* [Task instructions] Using the data below, return the stretch from the line that contains "Task: Tap the back arrow icon" through the line that contains "Given: Click the print", both included, exactly as it stands and nothing beyond it.

===== Data

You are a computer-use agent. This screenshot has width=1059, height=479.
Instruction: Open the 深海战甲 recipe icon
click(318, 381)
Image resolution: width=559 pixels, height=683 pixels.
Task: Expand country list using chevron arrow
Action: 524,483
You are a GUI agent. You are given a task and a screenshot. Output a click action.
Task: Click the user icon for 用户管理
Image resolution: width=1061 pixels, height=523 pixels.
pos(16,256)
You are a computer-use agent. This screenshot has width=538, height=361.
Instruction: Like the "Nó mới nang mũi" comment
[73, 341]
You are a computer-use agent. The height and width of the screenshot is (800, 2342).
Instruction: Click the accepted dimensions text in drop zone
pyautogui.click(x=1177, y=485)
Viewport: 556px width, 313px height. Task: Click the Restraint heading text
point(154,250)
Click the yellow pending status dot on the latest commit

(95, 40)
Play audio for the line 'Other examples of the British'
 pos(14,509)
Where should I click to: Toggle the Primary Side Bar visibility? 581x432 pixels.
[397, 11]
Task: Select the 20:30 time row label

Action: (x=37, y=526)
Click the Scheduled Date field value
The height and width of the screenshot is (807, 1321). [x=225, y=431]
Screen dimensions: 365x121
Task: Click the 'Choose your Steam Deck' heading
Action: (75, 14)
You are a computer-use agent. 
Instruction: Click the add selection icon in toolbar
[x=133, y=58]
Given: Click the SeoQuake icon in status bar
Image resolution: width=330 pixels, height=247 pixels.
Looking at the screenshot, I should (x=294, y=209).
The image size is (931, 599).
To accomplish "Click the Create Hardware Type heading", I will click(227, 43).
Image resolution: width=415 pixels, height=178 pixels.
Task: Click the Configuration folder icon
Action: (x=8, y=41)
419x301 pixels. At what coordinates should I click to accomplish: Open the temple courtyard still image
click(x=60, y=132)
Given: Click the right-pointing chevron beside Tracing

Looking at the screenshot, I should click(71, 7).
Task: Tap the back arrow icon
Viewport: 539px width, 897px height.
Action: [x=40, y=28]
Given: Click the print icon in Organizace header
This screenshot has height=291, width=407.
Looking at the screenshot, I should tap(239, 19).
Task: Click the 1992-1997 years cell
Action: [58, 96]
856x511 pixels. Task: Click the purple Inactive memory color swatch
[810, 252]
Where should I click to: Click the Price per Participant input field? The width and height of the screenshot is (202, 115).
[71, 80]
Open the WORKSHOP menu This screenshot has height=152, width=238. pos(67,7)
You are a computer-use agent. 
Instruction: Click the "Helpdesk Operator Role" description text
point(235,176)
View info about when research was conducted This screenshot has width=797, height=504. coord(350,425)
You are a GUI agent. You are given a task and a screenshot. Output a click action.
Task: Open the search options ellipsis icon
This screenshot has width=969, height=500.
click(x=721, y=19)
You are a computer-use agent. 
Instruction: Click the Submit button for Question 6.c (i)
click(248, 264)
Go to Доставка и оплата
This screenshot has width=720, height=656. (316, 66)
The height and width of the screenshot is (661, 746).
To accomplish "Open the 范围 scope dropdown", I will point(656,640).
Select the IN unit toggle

==========

* [Problem solution]
Task: Tap the back arrow icon
Viewport: 539px width, 897px height.
Action: [x=40, y=28]
Given: Click the print icon in Organizace header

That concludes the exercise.